Didomenico and Hoke started ENTER>text after meeting in grad school at CalArts. The idea behind their live literary journal was, according to Hoke, “to create a space for writers that was a little more… performance-based” in order to “activate the audience.” Their first event took place in 2011, and the company has since evolved from producing in a warehouse (formerly Didomenico’s home) to featuring their work and their artist collaborations in various locations.

Similarly, homeLA often presents works of “public dance in private spaces” — as described by founder Rebecca Bruno. The company’s first formal event took place in 2013 at Mount Washington and, since then, they have had regular performances in homes throughout the Los Angeles area. homeLA’s shows always center around dance and sound components but, much like ENTER>text, often include handmade props and video components — like the ones Bruno herself will be incorporating into her piece in the second story kitchenette.

Next to a shelf full of Dione Neutra’s favorite pieces of pottery is a temporarily installed TV screen displaying images of hands opening and closing, as if molding urns the Neutras have left behind.

“I thought about food and the kind of activity that emanates out into other parts of the house,” says Bruno. “What is a container? What is a container for a dancer? What is a vessel that can contain dance?” Bruno chooses to focus on these questions by incorporating wooden butterfly sculptures and making vase-like shapes with her hands in the prerecorded video that accompanies her routine.

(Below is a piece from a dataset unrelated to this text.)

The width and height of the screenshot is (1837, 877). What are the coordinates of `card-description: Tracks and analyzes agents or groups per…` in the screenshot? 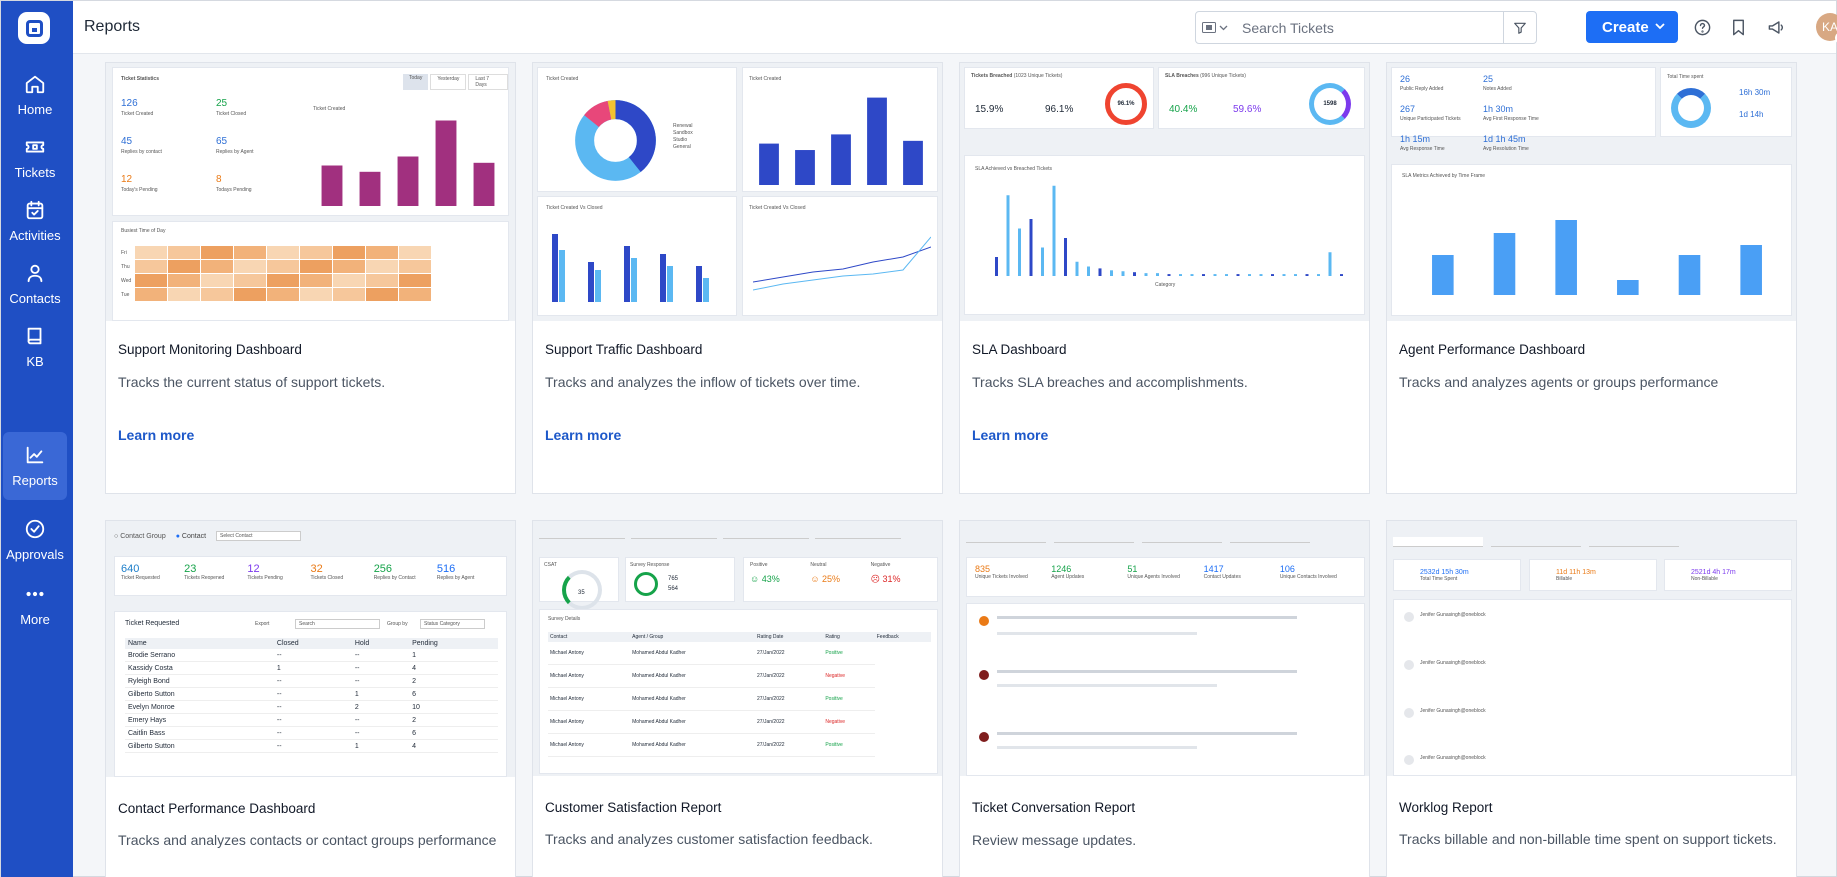 It's located at (1559, 382).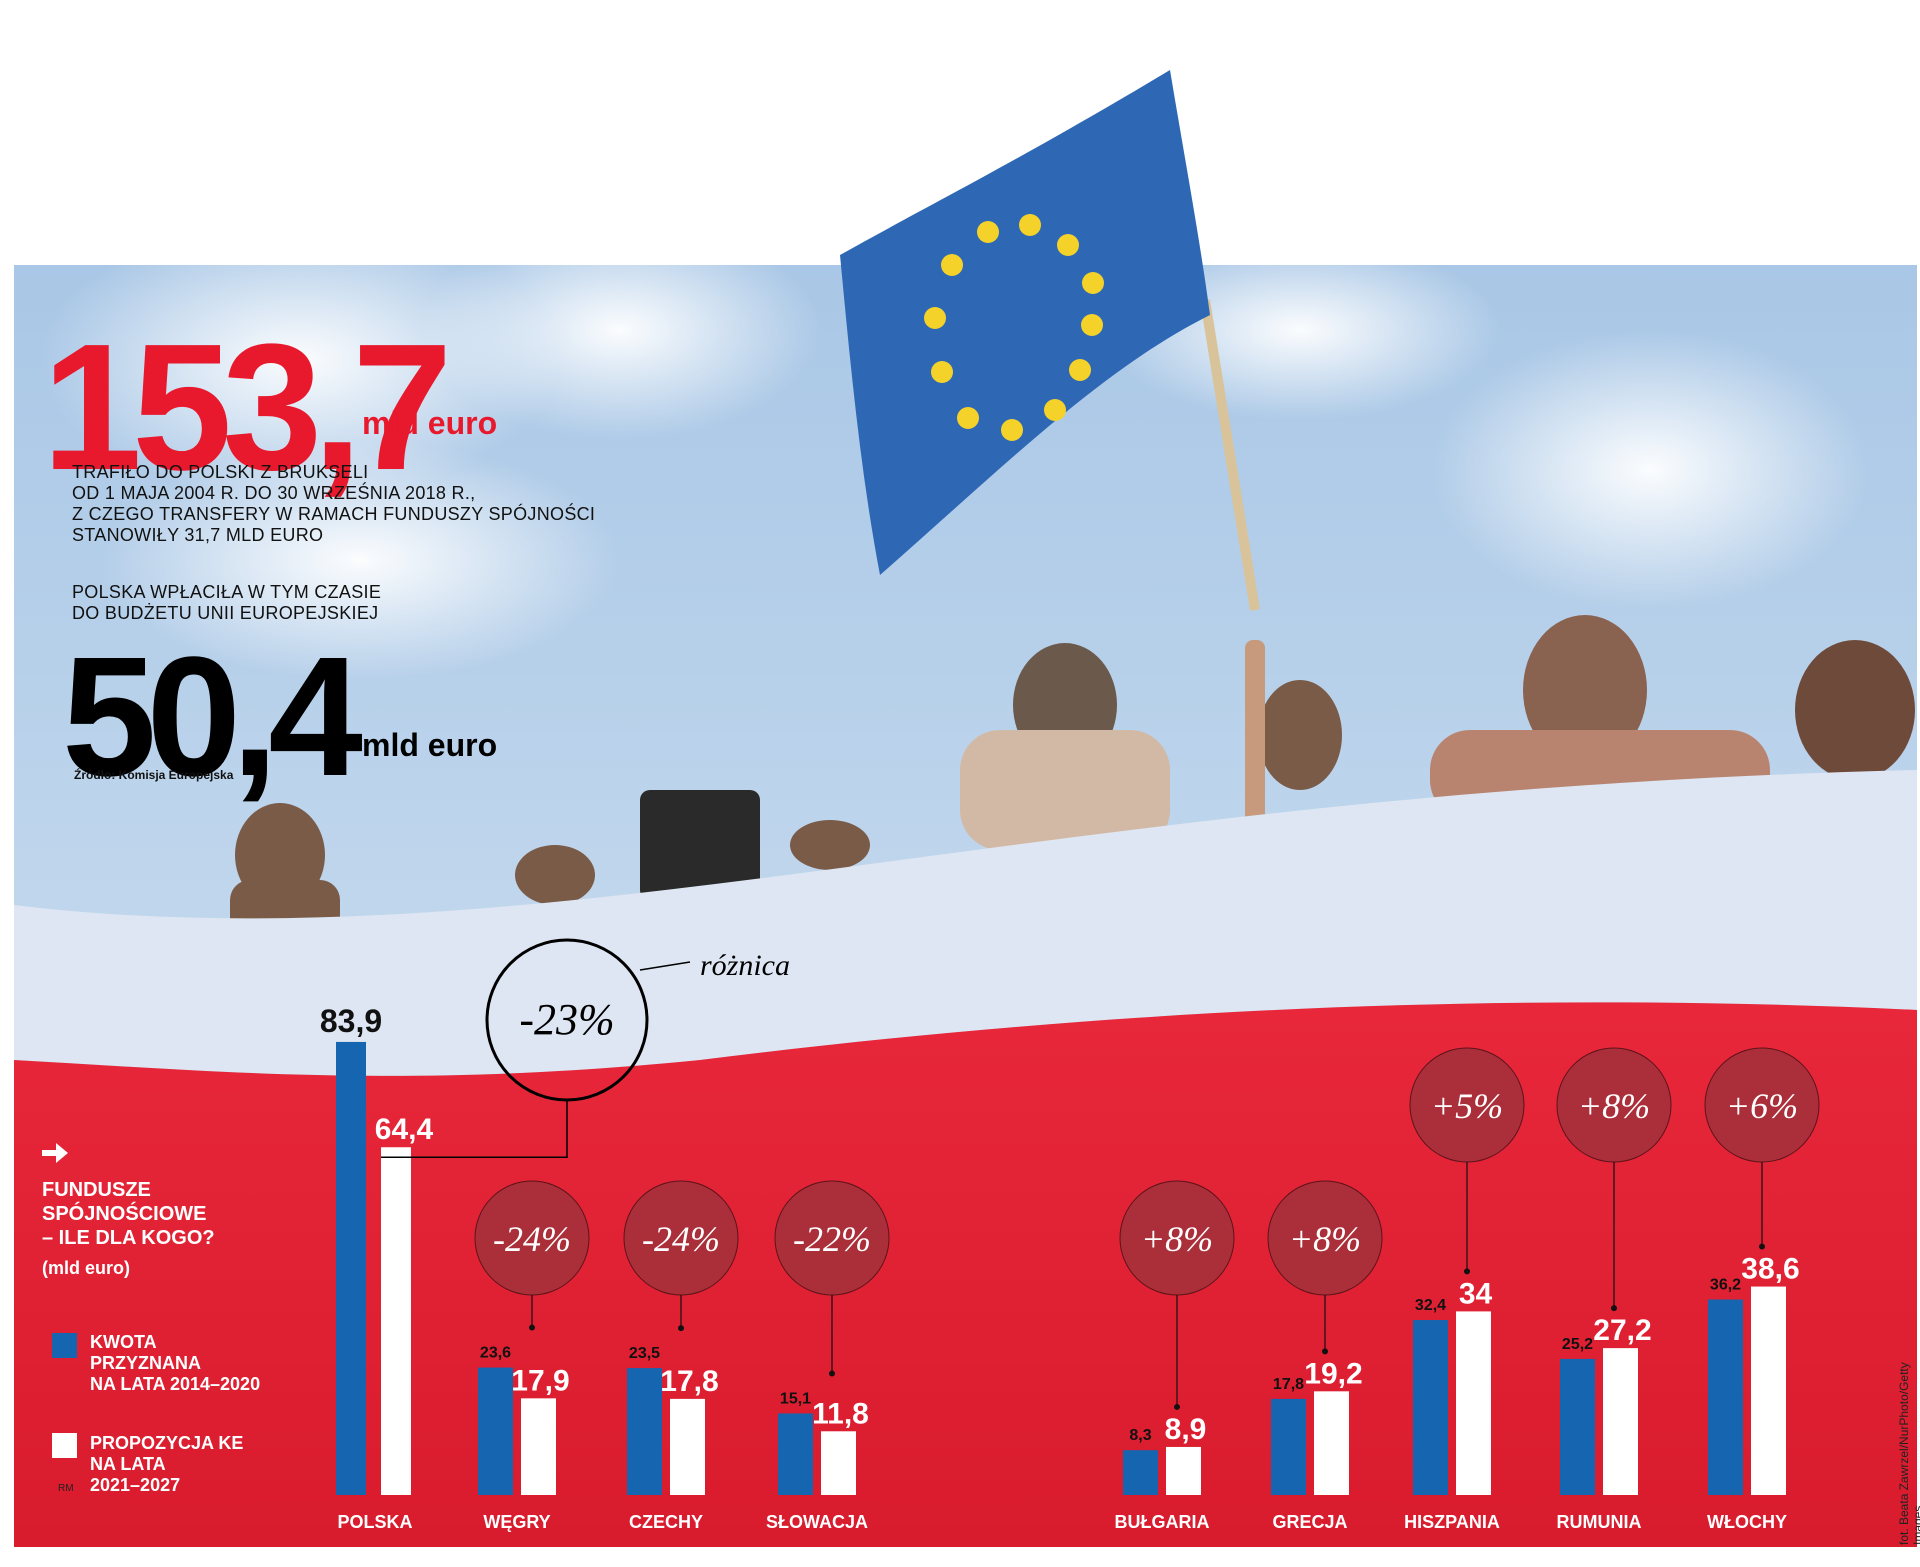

The tour continues. The living room contains two women; Emily Meister and Gema Galiana are dressed in contrasting primary colors and explore — through a series of emotional duets — what it means to be a 1960s woman, expressing through movement the feeling of being “trapped.” They run down hallways that lead to two other bedrooms — Morgan Green performs a reading about death and ghosts in the smaller chamber, while the master bedroom is where Wendy C. Oritz’s silent dream diary ventures into unknown secrets.

All around — on every floor, every balcony — there are performers flowing through the space like water, creating a reservoir of art. You might uncover new things at each turn, each trip into a new room, but only in the span of one evening in one home on a bushy road in Silver Lake.